Collected data entries
-=-=-=-=-
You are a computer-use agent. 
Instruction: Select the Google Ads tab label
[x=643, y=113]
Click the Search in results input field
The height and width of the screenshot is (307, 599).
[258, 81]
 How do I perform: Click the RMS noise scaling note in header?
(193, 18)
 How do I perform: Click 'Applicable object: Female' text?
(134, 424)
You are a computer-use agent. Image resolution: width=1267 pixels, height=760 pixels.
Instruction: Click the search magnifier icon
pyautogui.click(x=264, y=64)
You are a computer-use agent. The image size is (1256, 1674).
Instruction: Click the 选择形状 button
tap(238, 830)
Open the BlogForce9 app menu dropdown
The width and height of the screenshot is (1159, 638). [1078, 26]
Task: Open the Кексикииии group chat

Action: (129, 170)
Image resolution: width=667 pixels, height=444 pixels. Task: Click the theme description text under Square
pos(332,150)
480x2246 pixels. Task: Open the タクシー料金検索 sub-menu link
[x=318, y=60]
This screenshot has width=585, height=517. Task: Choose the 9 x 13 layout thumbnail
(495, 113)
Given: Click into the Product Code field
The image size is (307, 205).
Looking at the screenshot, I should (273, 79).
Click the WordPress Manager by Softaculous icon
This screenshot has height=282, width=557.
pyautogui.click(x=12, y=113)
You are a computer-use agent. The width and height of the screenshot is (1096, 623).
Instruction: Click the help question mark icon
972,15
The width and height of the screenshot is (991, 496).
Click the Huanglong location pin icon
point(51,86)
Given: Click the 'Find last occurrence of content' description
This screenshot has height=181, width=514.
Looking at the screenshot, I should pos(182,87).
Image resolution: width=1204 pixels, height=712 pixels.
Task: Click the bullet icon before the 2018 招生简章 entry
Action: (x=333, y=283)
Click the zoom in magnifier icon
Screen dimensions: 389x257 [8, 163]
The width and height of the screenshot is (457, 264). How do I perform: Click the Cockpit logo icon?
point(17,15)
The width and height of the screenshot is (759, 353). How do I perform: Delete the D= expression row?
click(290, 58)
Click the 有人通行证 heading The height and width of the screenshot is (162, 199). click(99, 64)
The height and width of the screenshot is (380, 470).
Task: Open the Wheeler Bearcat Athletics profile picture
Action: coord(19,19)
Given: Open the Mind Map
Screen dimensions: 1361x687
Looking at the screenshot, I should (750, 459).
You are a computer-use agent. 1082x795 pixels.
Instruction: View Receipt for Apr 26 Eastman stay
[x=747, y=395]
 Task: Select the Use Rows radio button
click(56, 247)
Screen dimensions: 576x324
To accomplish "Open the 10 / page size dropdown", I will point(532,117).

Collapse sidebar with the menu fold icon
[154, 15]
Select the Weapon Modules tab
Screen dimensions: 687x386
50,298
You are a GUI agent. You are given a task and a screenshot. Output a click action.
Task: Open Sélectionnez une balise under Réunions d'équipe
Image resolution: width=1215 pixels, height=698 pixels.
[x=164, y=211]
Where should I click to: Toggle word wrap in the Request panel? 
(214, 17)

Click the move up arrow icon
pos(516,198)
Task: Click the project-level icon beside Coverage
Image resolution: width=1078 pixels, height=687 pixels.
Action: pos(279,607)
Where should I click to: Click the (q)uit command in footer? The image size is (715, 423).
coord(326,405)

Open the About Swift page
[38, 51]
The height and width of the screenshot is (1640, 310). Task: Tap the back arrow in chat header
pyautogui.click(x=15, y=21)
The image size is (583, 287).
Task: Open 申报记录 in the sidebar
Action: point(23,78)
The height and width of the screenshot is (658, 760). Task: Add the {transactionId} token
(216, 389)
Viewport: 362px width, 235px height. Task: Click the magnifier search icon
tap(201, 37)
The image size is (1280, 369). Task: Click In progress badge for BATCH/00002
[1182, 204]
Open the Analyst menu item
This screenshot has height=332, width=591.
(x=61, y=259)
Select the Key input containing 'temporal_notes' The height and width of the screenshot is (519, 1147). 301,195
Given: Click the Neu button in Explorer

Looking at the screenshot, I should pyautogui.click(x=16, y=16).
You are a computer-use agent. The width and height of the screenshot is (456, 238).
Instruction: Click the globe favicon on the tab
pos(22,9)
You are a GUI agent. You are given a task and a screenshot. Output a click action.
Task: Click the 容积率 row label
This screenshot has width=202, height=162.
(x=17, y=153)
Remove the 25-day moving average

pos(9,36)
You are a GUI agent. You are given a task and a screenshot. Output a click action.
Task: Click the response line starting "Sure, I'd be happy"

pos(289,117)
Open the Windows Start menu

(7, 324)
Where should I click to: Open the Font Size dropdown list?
-=-=-=-=-
Exercise task
Copy the lines from the start of the records through the line that contains "pyautogui.click(x=12, y=113)", including that line.

Completed task
You are a computer-use agent. 
Instruction: Select the Google Ads tab label
[x=643, y=113]
Click the Search in results input field
The height and width of the screenshot is (307, 599).
[258, 81]
 How do I perform: Click the RMS noise scaling note in header?
(193, 18)
 How do I perform: Click 'Applicable object: Female' text?
(134, 424)
You are a computer-use agent. Image resolution: width=1267 pixels, height=760 pixels.
Instruction: Click the search magnifier icon
pyautogui.click(x=264, y=64)
You are a computer-use agent. The image size is (1256, 1674).
Instruction: Click the 选择形状 button
tap(238, 830)
Open the BlogForce9 app menu dropdown
The width and height of the screenshot is (1159, 638). [1078, 26]
Task: Open the Кексикииии group chat

Action: (129, 170)
Image resolution: width=667 pixels, height=444 pixels. Task: Click the theme description text under Square
pos(332,150)
480x2246 pixels. Task: Open the タクシー料金検索 sub-menu link
[x=318, y=60]
This screenshot has width=585, height=517. Task: Choose the 9 x 13 layout thumbnail
(495, 113)
Given: Click into the Product Code field
The image size is (307, 205).
Looking at the screenshot, I should (273, 79).
Click the WordPress Manager by Softaculous icon
This screenshot has height=282, width=557.
pyautogui.click(x=12, y=113)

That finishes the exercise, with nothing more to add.